(Written instruction) Retype the data from the line with "You are a computer-use agent." to the line with "click(21, 202)", leaving the pictures out of your answer.

(Extracted data)
= = = = = = =

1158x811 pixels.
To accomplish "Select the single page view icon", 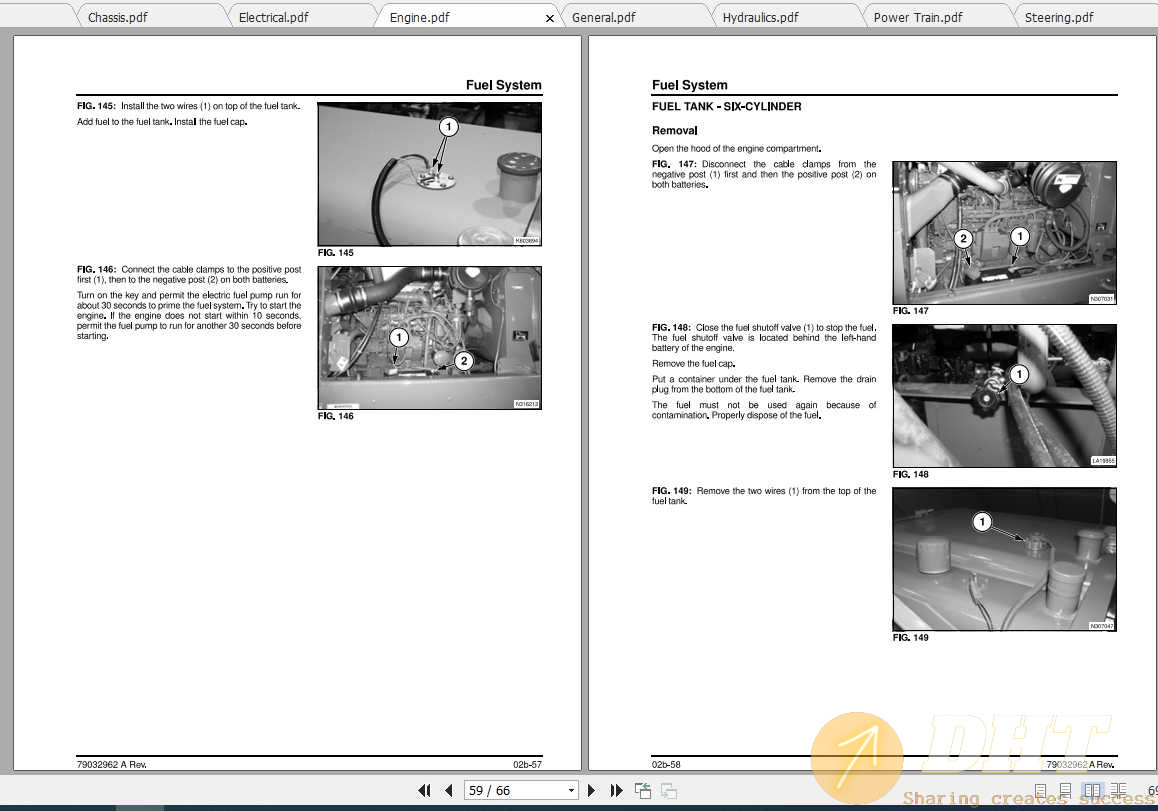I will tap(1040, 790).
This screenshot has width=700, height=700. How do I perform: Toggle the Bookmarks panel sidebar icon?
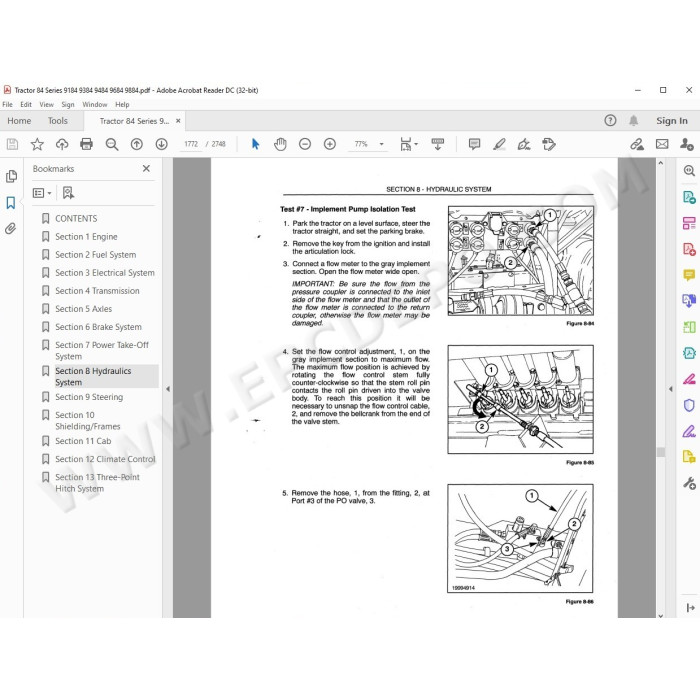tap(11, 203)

= = = = = = =

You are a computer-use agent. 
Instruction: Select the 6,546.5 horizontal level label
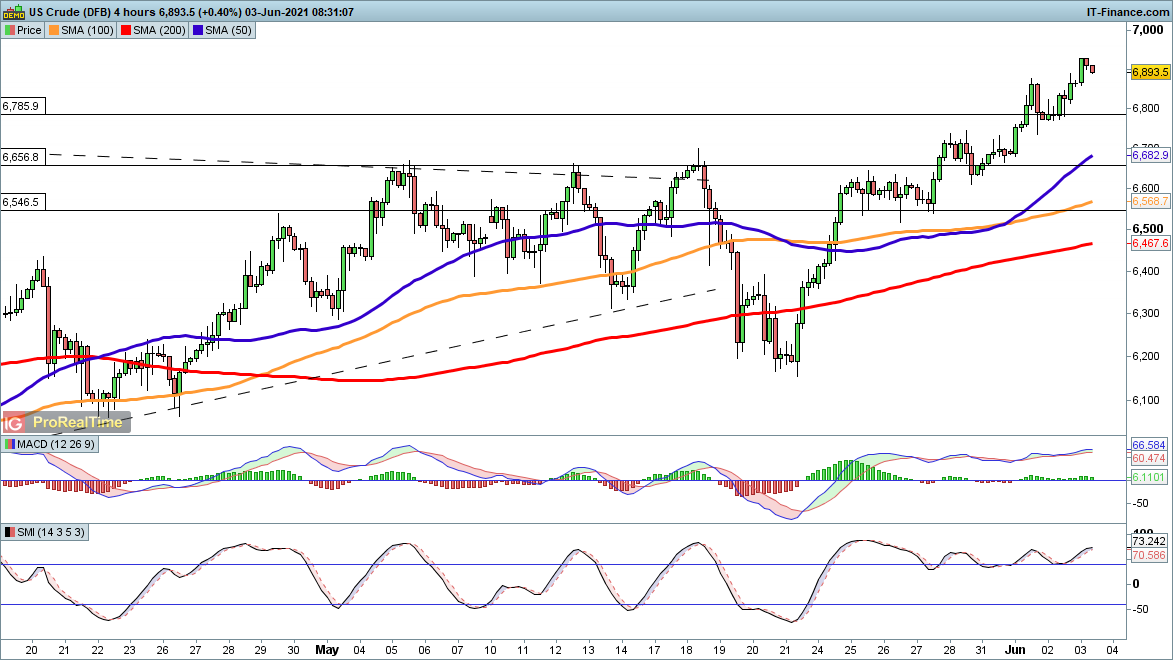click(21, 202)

= = = = = = =

(Output of the task)
You are a computer-use agent. 
Instruction: Select the 6,546.5 horizontal level label
click(21, 202)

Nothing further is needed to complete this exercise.